Web Player Checklist

  • Enable protected content. Turn on DRM/Widevine permission in your browser, then reload the web player tab.
  • Try a second browser. If playback starts elsewhere, the first browser’s DRM setting or extension is blocking it.
  • Extensions can interfere. Test in a private window with extensions disabled to rule out blockers.

Deeper Fixes For Persistent Problems

If music still won’t play after the basics, these steps tidy up account state, cached data, and device limits that can silently block tracks.

Sign Out Everywhere, Then Sign In

This refresh clears stale sessions that can confuse Connect targets or keep old audio settings alive. After signing in again, test a fresh playlist, not the same failing track.

Reset Offline Footprint

If you rotated phones or reinstalled the app a few times, you might have leftover offline slots tied to old devices. Remove downloads on devices you still own, then wait a minute and try downloading again on your current phone.

Rebuild The Queue

Empty the queue and start a new session from Your Library. This avoids a stuck item blocking playback behind the scenes.

Repair Local Files

For personal tracks, confirm the file plays outside Spotify, then rescan the folder. If a format doesn’t show, convert to MP3 or M4A and try again. Keep filenames tidy and avoid special characters that can confuse network shares.

When It’s Definitely A Catalog Issue

Sometimes the song or version you want is missing for legal or regional reasons. In those cases, your options are:

  • Save an alternate release. Look for a remaster, radio edit, live version, or compilation that includes the track.
  • Use your own file. Add a purchased copy through Local Files on desktop and place it in your playlist. Keep a small note in the playlist description so you remember why this version differs.
  • Follow the artist. New licensing sometimes restores albums after a while; following helps you spot the change.

Proof-Backed Links For Specific Rules

Two official pages clarify the most common blockers and the numbers behind them. Use these anytime you need the exact setting or the latest device limits:

  • explicit content — how the filter works and why songs get skipped when blocked.
  • listen offline — download limits, device caps, and the 30-day online refresh.

A Clean, Repeatable Checklist

Keep this list handy. It resolves the majority of “plays for some tracks, not others” headaches:

  1. Search the song and try another release.
  2. Toggle the explicit filter and play a new track.
  3. Turn off Offline Mode and stream on Wi-Fi.
  4. Pick the correct output device in Connect.
  5. Clear cache; leave 1 GB free storage space.
  6. Enable protected content in your browser.
  7. Sign out everywhere; sign back in.
  8. Remove downloads on old devices to free a slot.
  9. Reinstall the app if glitches persist.
  10. For missing titles, add Local Files or an alternate release.

Reader-Friendly Tips To Avoid Repeat Issues

  • Keep a “Working Versions” playlist. When you replace a blocked track with a playable release, store it here so you can swap quickly across playlists.
  • Use downloads strategically.

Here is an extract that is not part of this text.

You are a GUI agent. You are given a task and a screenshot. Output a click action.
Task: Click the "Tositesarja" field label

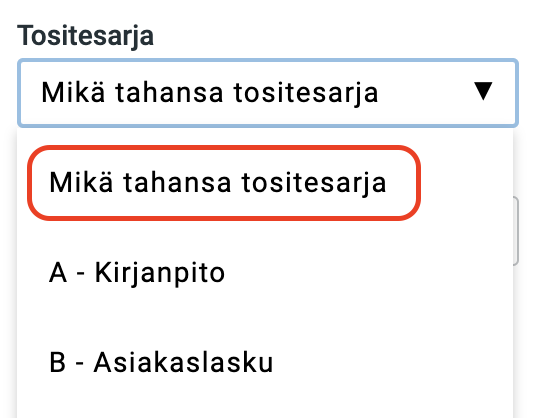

Download your daily mix on the device you actually take outdoors, not every device you own, so you don’t hit the offline cap.
  • Audit settings after updates. App updates or browser updates can flip DRM, hardware acceleration, or Bluetooth defaults. A quick check saves time later.

Wrap-Up You Can Act On

Playback trouble rarely means the whole service is broken. A short pass through availability, filters, offline status, device target, cache health, and DRM permission solves most cases. If a song is truly unavailable in your market, an alternative release or a personal copy through Local Files keeps your playlist intact. Use the checklist once, then enjoy hands-free listening again.